Jun 29, 2004 15:04
Family?In my own opinion family is not suppose 2 make fun of or talk about other members of that family in a way that it hurts.Playing around is onething when your close.But at a family reunion where most families barely know eachother,there should be no ragging on oneanother.
This past weekend i went 2 mine with my sister Sam.We should have skipped the whole damn thing and just went someplace 2 talk and catch up with eachother.Oh an smoke.Some dumbass country bac water FAT FUCK said about my sister an wish 2 GOD that i would have heard them when they said.

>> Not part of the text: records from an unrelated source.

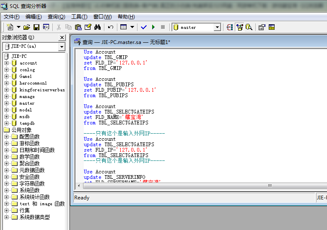
Task: Close the 对象浏览器 panel
Action: (62, 38)
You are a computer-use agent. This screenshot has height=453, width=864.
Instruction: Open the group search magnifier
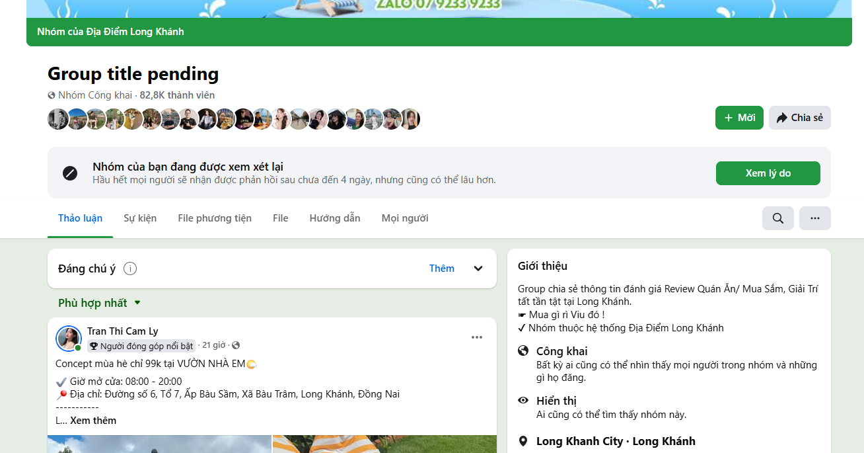(777, 218)
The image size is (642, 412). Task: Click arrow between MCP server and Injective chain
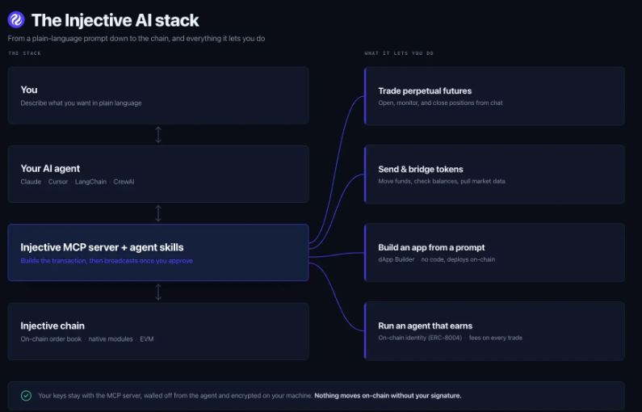[x=158, y=292]
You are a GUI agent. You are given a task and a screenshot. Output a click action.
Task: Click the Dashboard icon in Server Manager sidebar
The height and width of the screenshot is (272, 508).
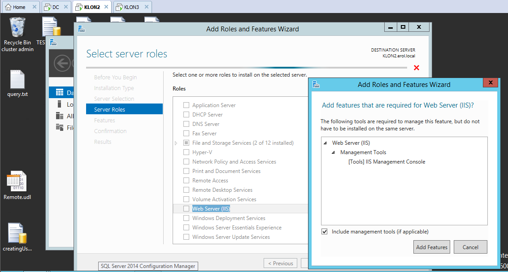point(60,93)
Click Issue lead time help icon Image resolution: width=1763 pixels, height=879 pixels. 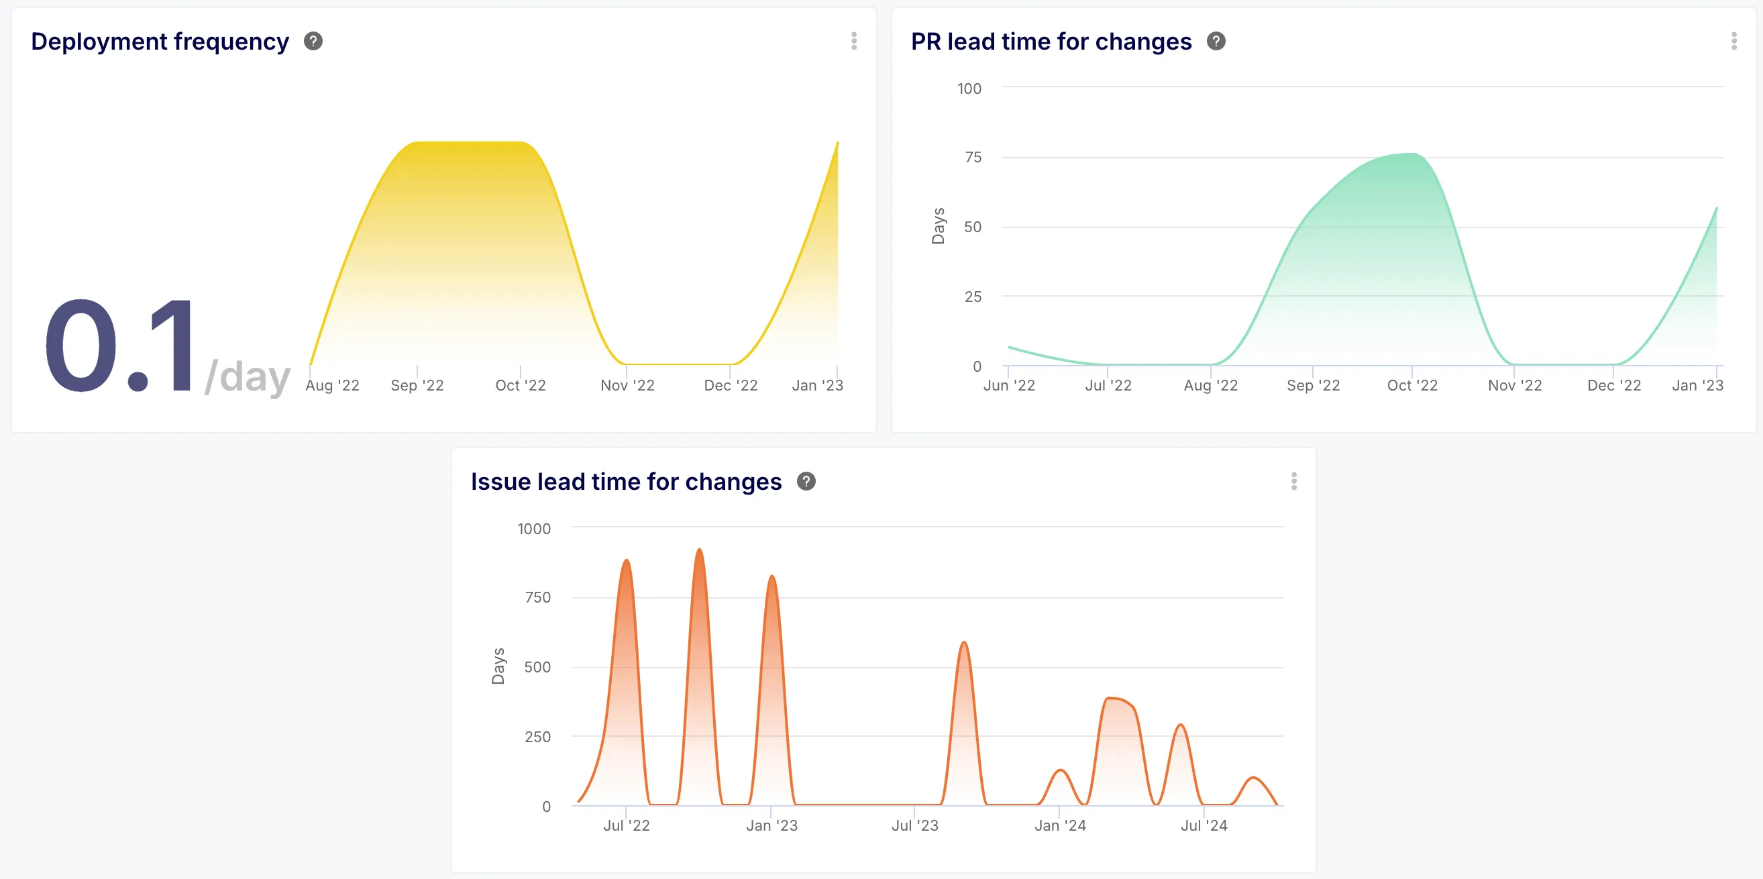click(x=806, y=481)
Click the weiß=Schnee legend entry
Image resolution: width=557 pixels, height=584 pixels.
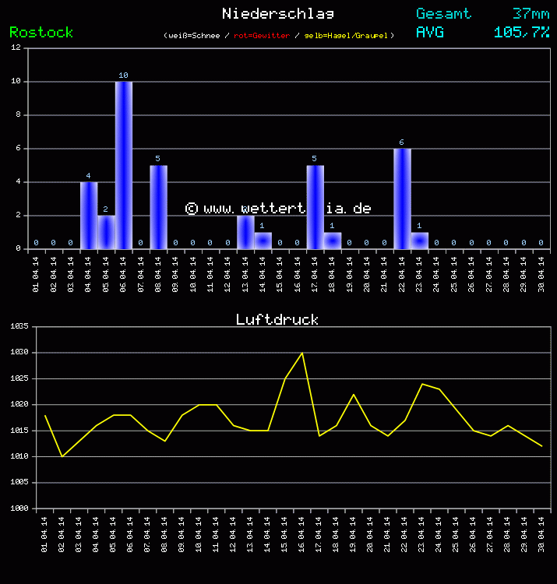click(196, 36)
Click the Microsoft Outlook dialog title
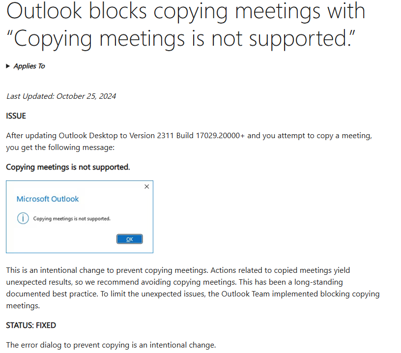 pyautogui.click(x=48, y=199)
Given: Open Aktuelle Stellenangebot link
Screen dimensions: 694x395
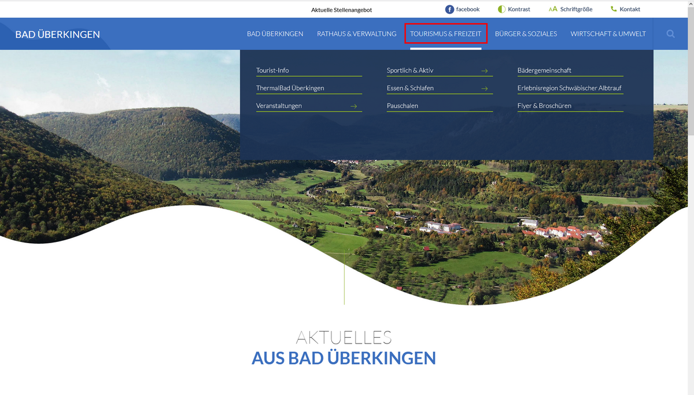Looking at the screenshot, I should (x=341, y=10).
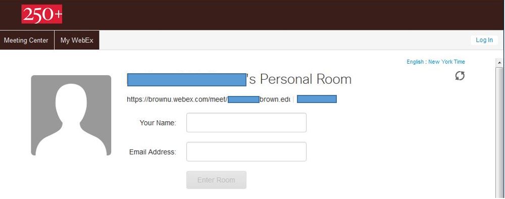Click the vertical scrollbar thumb
The height and width of the screenshot is (199, 505).
(x=499, y=132)
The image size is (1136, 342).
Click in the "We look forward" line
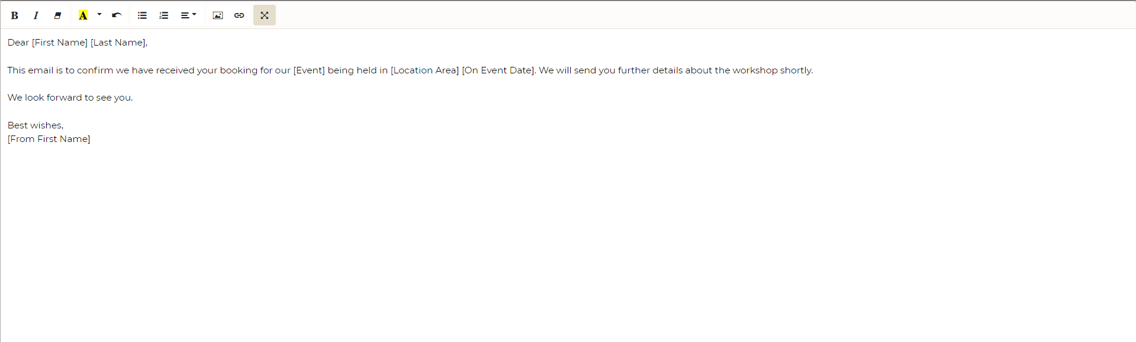pyautogui.click(x=70, y=98)
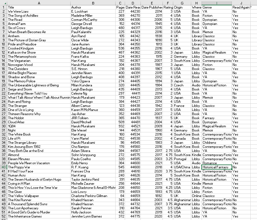
Task: Select row 1 header
Action: pos(3,7)
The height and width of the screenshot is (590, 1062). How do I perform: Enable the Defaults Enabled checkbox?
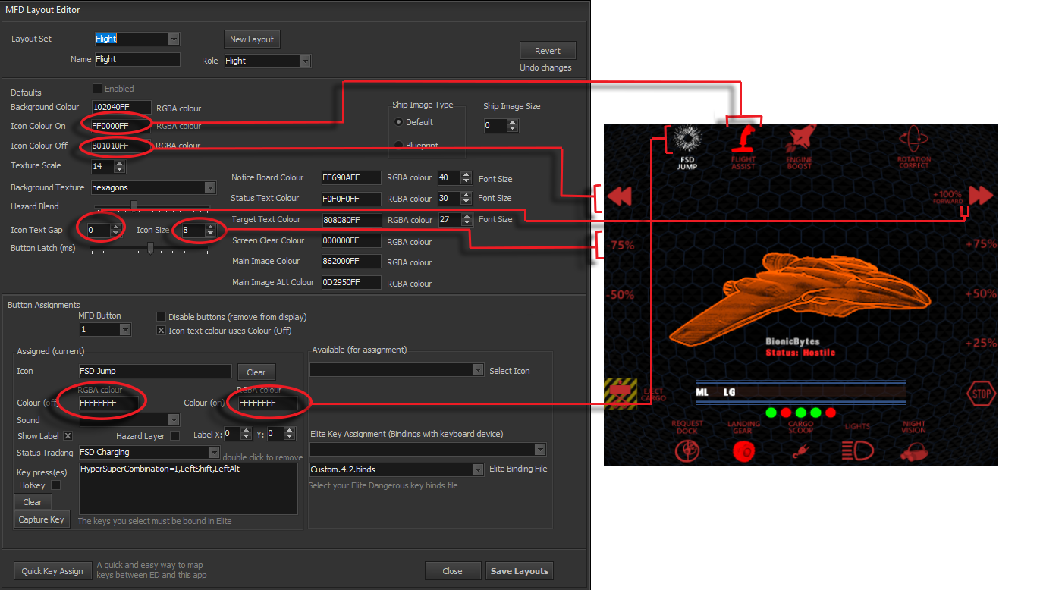coord(98,89)
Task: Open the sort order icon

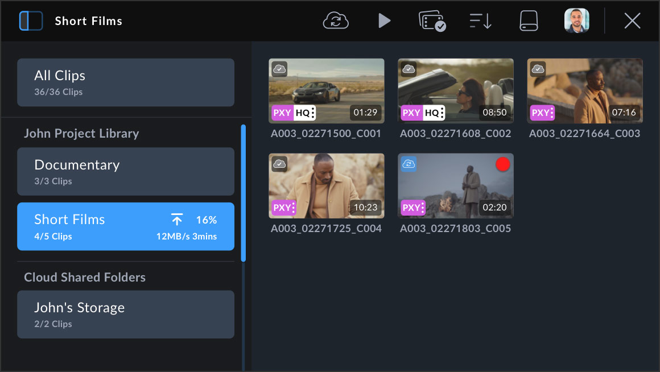Action: pos(480,21)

It ain't right 2 want 2 kick the living shit out of a relative but i don't know them mutha fucka's,so whats it 2 me.Man that shit makes me unthinkable fustrated.I hate getting that way i don't know how 2 handle it.I used 2 normally never get mad or flustered.But now man that shit comes on easily.My girl said that i get mad now cuz i care alot more.I don't know how 2 think about that.Y should me caring about more shit make me get mad.I don't know.
I just know that ignorant ass people really get 2 me now more than ever.i have 2 start doing this at home an not at work cuz i got 2 go an i really don't want 2.But i will try an get back 2 U later on.
I have 2 stop making promises 2 myself i know i more than likely will not keep.